What you will do: Produce exactly the lines from the one holding "You are a GUI" through the last line of the data below, with every picture left out.

Saved data entries
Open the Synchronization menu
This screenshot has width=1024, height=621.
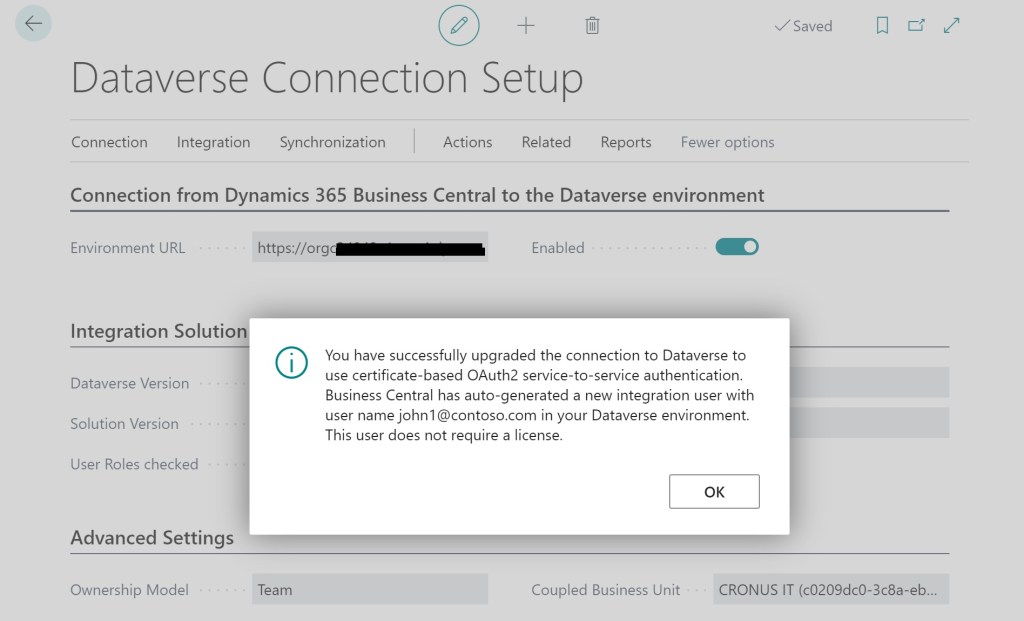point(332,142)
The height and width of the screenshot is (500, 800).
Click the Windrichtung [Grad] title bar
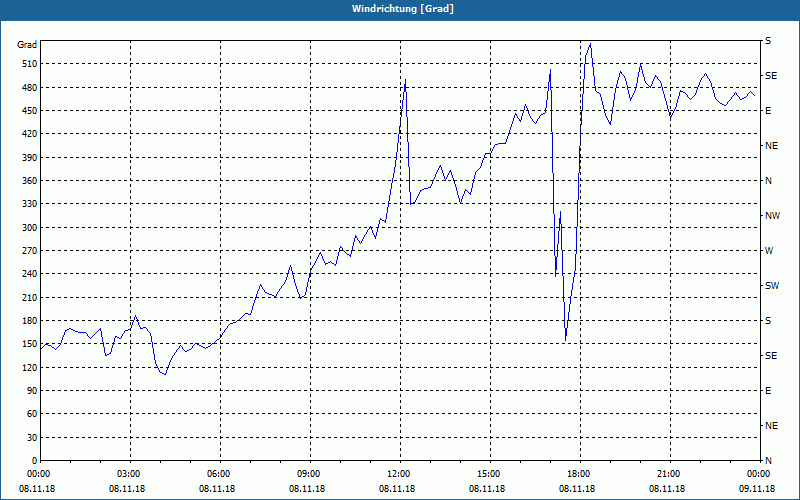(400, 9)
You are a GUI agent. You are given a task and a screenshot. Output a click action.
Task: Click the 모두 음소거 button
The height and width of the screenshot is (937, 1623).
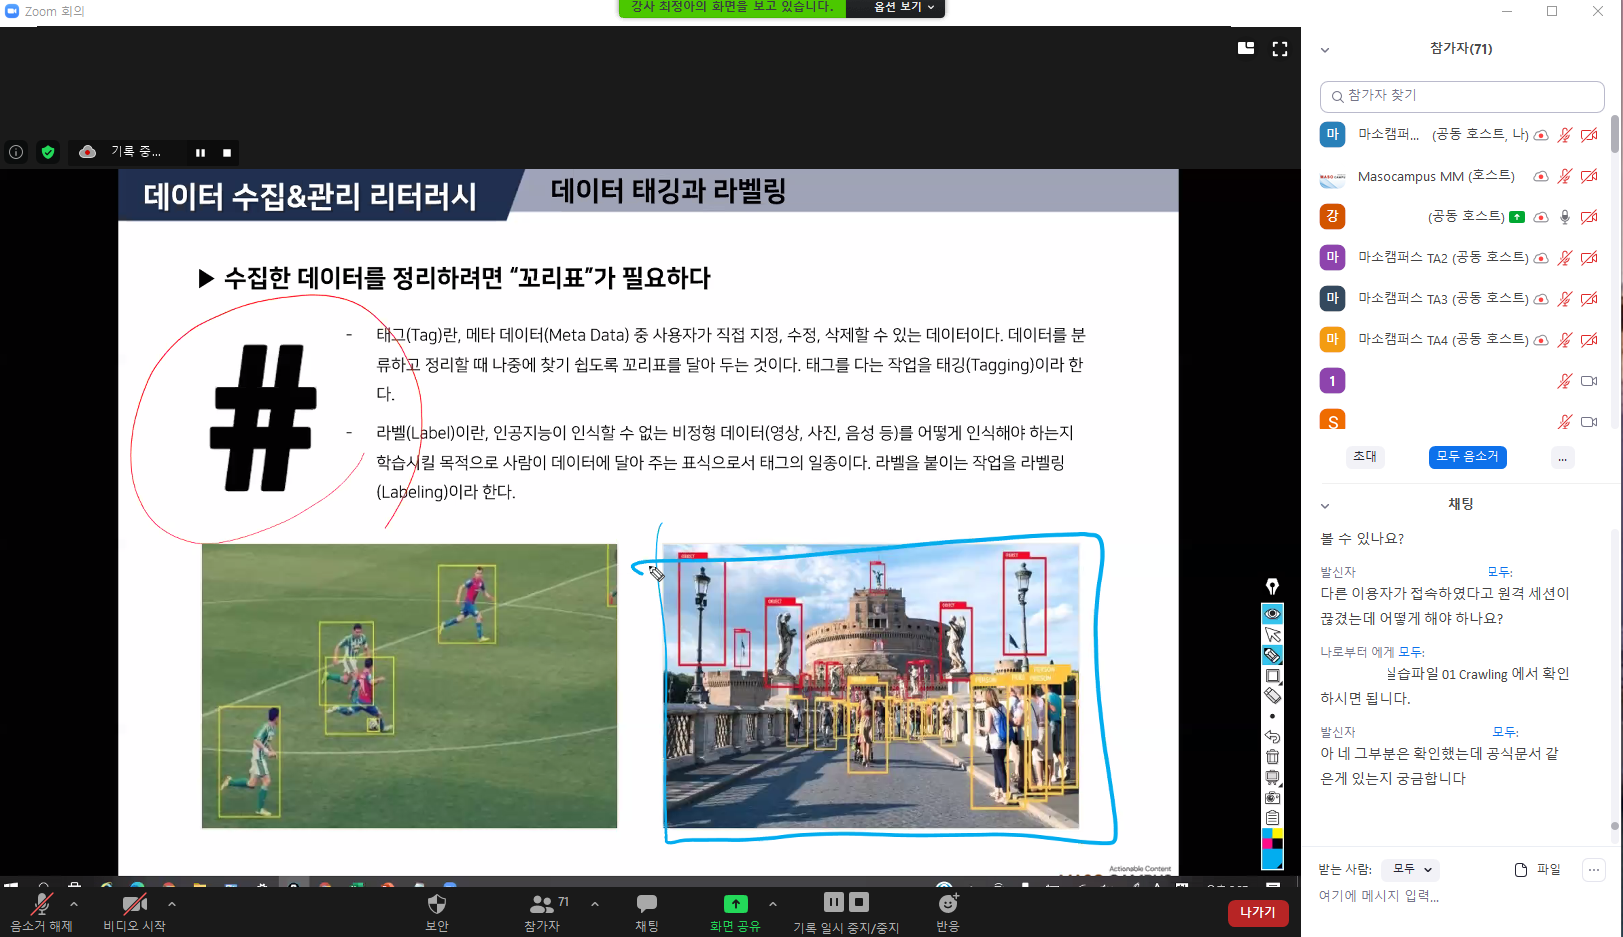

Task response:
You are a GUI agent. You are given a task and a screenshot. Output a click action.
Task: Click the 모두 음소거 button
The height and width of the screenshot is (937, 1623).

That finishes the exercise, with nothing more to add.